- GIVEN REQUEST A -
According to the Barnes & Noble post, on what date will the Glendale location close?
- GIVEN REQUEST B -
From the Barnes & Noble post, print the passage that starts at "Barnes & Noble, a" and stops after "Marketplace are located.".
>> START TEXT BLOCK
Tuesday, March 18, 2008

Goodbye Barnes & Noble


Barnes & Noble, a corporately-owned chain bookstore will be closing its Glendale location doors on May 1st of this year. Its location on Glendale Ave at the Glendale Fashion Center, on the northern side of Glendale was an excellent, quieter location because it was so removed from the faster-paced (if you can call any part of Glendale that!) style on Brand Blvd and Central, where the Glendale Galleria and Marketplace are located.

I patronized this location for years. Since 2000, when its doors opened, I fostered my salacious love for books and reading. In high school, I chose this place to interview for a business computer class. I spent long nights reading books, buried in the Fiction & Literature section. Prior to 2000, I shopped at Borders, and even before that, I did my business at the small bookstore Waldenbooks, which is now [practically obsolete. I have nothing against Borders, it's all the same, it's all books. Barnes & Noble is much higher-brow. I love the design and the classiness that Barnes & Noble exudes. The art on the wall is decorated with the covers of the most well-known and canonized works of literature. A Starbucks resides in every location. While I myself am not a regular patron or supporter of Starbucks, it trumps Borders coffee any day, all day.

When I spent two years at Glendale Community College, this B&N location was not too far from the campus. It was a cozy home away from home. Sadly though, as I grew older and poorer, B&N had little time in my own personal schedule and I strayed. I went to libraries to read because *le gasp* the books are free?! I am an English major, hence my requirement and general love for books. If you were to catch me on my current college campus Cal State Northridge, you will see me carrying several in my bookbag or one or two in my hands. Mind, I don't choose to carry such a high volume of books. My professors do, those damn literary...doctors...ha!
>> END TEXT BLOCK
>> START GIVEN INFORMATION
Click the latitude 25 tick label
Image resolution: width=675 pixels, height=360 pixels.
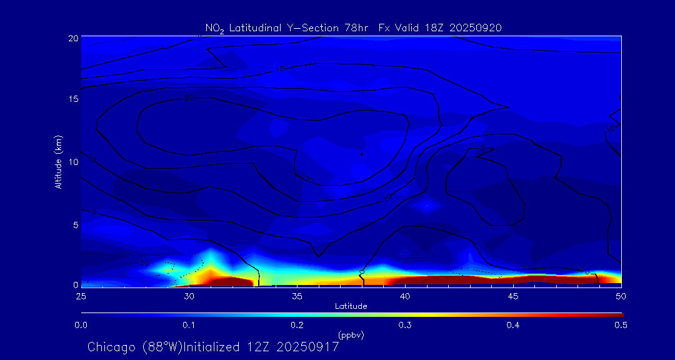coord(81,296)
>> END GIVEN INFORMATION
- COMPLETE RESPONSE A -
May 1st

- COMPLETE RESPONSE B -
Barnes & Noble, a corporately-owned chain bookstore will be closing its Glendale location doors on May 1st of this year. Its location on Glendale Ave at the Glendale Fashion Center, on the northern side of Glendale was an excellent, quieter location because it was so removed from the faster-paced (if you can call any part of Glendale that!) style on Brand Blvd and Central, where the Glendale Galleria and Marketplace are located.